> [WRITTEN EXERCISE] Could you gather and copy every line in the listing below that contains the word "arrow"? Match the case exactly.
-------------------------
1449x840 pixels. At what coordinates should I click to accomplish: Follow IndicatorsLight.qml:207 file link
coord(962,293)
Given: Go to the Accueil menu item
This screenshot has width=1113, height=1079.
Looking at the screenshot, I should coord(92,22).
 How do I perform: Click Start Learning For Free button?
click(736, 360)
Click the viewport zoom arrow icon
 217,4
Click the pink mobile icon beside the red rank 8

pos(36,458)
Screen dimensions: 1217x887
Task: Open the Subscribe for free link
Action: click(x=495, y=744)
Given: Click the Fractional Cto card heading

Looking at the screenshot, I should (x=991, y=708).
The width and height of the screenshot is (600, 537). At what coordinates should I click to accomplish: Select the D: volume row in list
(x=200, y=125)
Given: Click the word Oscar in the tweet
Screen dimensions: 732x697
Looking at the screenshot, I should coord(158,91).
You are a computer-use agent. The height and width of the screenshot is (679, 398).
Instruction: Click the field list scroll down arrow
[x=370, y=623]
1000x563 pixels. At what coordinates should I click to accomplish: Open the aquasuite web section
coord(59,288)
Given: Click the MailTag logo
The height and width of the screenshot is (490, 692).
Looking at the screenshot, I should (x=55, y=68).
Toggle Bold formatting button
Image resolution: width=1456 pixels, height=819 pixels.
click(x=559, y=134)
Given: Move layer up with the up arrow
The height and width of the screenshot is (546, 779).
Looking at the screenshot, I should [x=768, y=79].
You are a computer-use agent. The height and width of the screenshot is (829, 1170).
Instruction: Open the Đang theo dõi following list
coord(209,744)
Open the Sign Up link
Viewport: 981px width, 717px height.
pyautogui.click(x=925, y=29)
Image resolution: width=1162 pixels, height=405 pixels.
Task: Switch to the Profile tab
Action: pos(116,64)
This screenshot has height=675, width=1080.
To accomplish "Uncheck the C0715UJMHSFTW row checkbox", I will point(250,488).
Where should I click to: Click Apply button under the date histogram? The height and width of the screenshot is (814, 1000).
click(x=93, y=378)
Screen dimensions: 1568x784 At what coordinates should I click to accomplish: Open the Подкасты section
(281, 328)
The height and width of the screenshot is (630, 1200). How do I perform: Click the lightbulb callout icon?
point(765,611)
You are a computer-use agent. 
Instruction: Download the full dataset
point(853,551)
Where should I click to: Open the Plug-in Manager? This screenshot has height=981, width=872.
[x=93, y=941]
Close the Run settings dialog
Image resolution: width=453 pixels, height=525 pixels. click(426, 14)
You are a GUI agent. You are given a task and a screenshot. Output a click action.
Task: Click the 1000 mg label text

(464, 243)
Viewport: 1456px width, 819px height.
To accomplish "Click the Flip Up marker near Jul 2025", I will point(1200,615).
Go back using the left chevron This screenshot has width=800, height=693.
-------------------------
> [CORRECT RESULT]
Click the viewport zoom arrow icon
Instruction: Click the field list scroll down arrow
Given: Move layer up with the up arrow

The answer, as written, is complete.